En trois ans, Charleroi a vu 23 de ses talents rejoindre des plus grosses écuries belges. (...) Comme Charleroi, Pierre Locht, directeur de l’Académie du Standard, regrette certains agissements entre clubs. (...)
- Publié le 09-05-2019 à 07h58
- Mis à jour le 09-05-2019 à 11h22
En trois ans, Charleroi a vu 23 de ses talents rejoindre des plus grosses écuries belges.
"Ils agissent sans foi ni loi, c’est une sorte de jungle, un terrain sur lequel rien n’est vraiment réglementé" : c’est un coup de gueule qu’a décidé de pousser Alain Decuyper, le directeur technique de l’école des jeunes de Charleroi. Cette saison, huit jeunes joueurs zébrés ont quitté le Sporting pour de plus grosses écuries du royaume.
Un phénomène loin d’être nouveau qui agace jusque dans les plus hautes sphères de la direction carolo bien souvent impuissante face à la situation…
Quelle est la situation actuelle pour l’école des jeunes du Sporting Charleroi ?
"Notre école des jeunes a perdu 23 top talents en trois ans. Le Standard est venu en chercher 9, Anderlecht en a pris 7 et Bruges un peu moins. C’est le G5 qui agit. Notre travail est toujours le même : nous partons à la recherche d’un talent, nous le découvrons, faisons les efforts pour lui donner les bases. Puis, une fois que le garçon est prêt à performer et que son avenir chez nous est tracé, un grand club nous le pique. C’est comme si je faisais un bon petit plat à la maison, que j’étais prêt à le manger puis que quelqu’un venait piquer dans mon assiette…"
Fin 2017, la Pro League a voté la mise en place d’un "gentlemen’s agreement" qui interdit le vol des jeunes talents entre clubs belges. Cet accord a-t-il été respecté ?
"Le gentlemen’s agreement avait été imaginé il y a 2 ans, via une demande notamment de Mehdi Bayat. L’objectif était d’instaurer un système régulant les transferts entre les clubs de la Pro League. Nous étions arrivés au fait qu’il fallait des circonstances vraiment spéciales pour qu’un joueur puisse muter d’un club à un autre en deçà de 17 ans. L’année passée, nous n’avons perdu que deux joueurs car tous les clubs étaient sur la défensive. Mais le système mis en place n’a pas eu d’impact concret, c’est reparti de plus belle cette saison."
Comment les clubs agissen-ils pour réaliser ces transferts de jeunes joueurs ?

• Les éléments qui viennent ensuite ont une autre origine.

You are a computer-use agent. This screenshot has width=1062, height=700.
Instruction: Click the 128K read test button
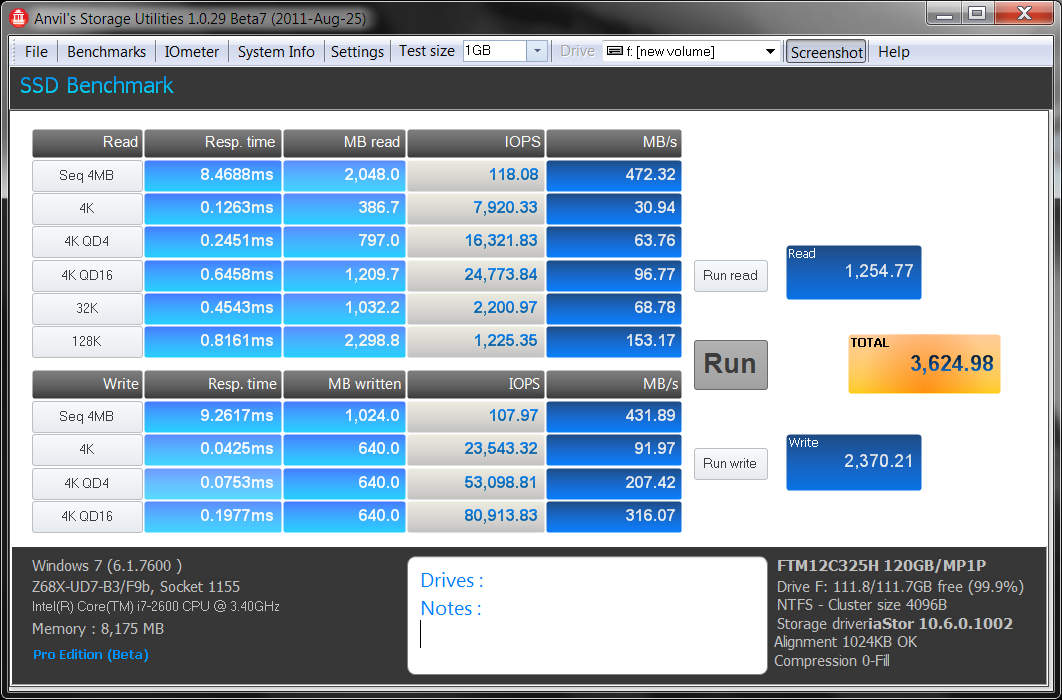click(86, 342)
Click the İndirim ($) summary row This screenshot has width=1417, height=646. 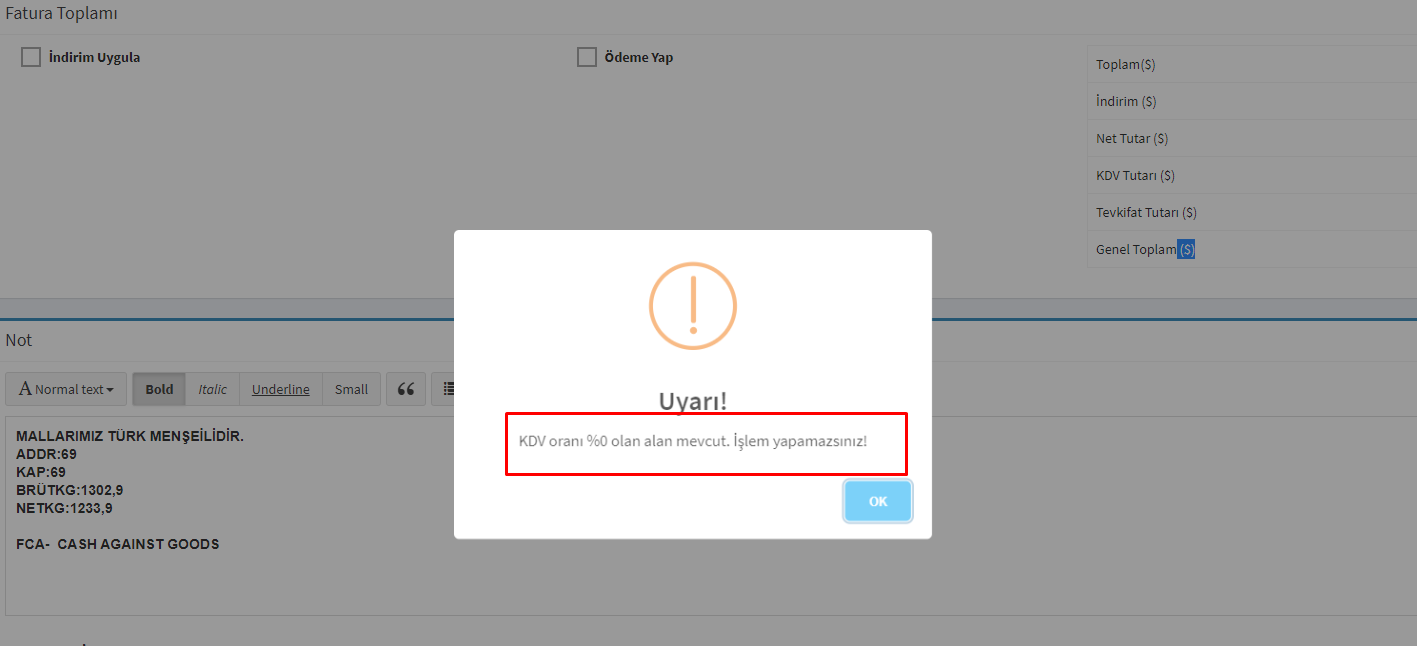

"Le scouting programmé par les clubs est un peu sauvage. Je donne un exemple : la semaine passée, un joueur U11 de Charleroi se fait scouter par Anderlecht. Le scout saute sur les parents et leur annonce qu’Anderlecht veut le joueur, qui aura de très bonnes conditions s’il vient à Bruxelles. C’est beaucoup de pression, à tel point que la maman ne savait pas quoi répondre. Je l’ai prise dans mon bureau pour la rassurer et lui expliquer en détail notre projet. Deux jours après, la maman reçevait cinq coups de téléphone de la cellule recrutement d’Anderlecht avec des garanties sportives et financières… Ils agissent de manière sauvage sans jamais nous demander une autorisation."
Que prommettent ces clubs de plus que Charleroi ?
"Je peux donner des exemples : on a promis aux parents d’un joueur une voiture pour leurs déplacements. Dans un autre cas, le club prend en charge les frais de déplacement et la chambre d’hôtel pour les week-ends et la création d’un nouveau compte en banque sur lequel on dépose de l’argent pour les enfants de moins de 12 ans. Ces clubs ont des moyens disproportionnés par rapport à nous."
Quels sont les arguments de Charleroi pour convaincre les jeunes de rester au club ?
"En U14, nos trois meilleurs joueurs sont partis vers le Standard et Anderlecht... Dès le mois de janvier, les parents avaient été convoqués dans mon bureau. Ils ont reçu la garantie d’un projet solide qui conduirait leurs enfants vers l’équipe première. Ils ont reçu des avantages modestes de notre part et nous leur avons fait signer une convention par laquelle ils s’engageaient pour la saison prochaine. Ils l’ont signée, sans aucune pression de notre part. Trois mois plus tard, ils l’avaient aussi signée dans un autre club…. Un des jeunes devait être reçu par Mehdi Bayat. On ne pouvait pas lui donner de contrat car il n’avait que 14 ans mais on pouvait lui faire la promesse d’un contrat. Mais cela n’a pas de poids…"
Que répondez-vous aux clubs belges qui expliquent qu’eux se font voler par les clubs internationaux ?
"C’est peut-être une réalité mais cela n’a rien de comparable en nombre de joueurs perdus. En trois ans, j’ai perdu 23 joueurs : combien de joueurs d’Anderlecht sont partis sur les trois dernières années vers l’étranger ? Peut-être trois ou quatre. Les dégâts sont plus importants pour nous. C’est la théorie du gros poisson qui mange le petit."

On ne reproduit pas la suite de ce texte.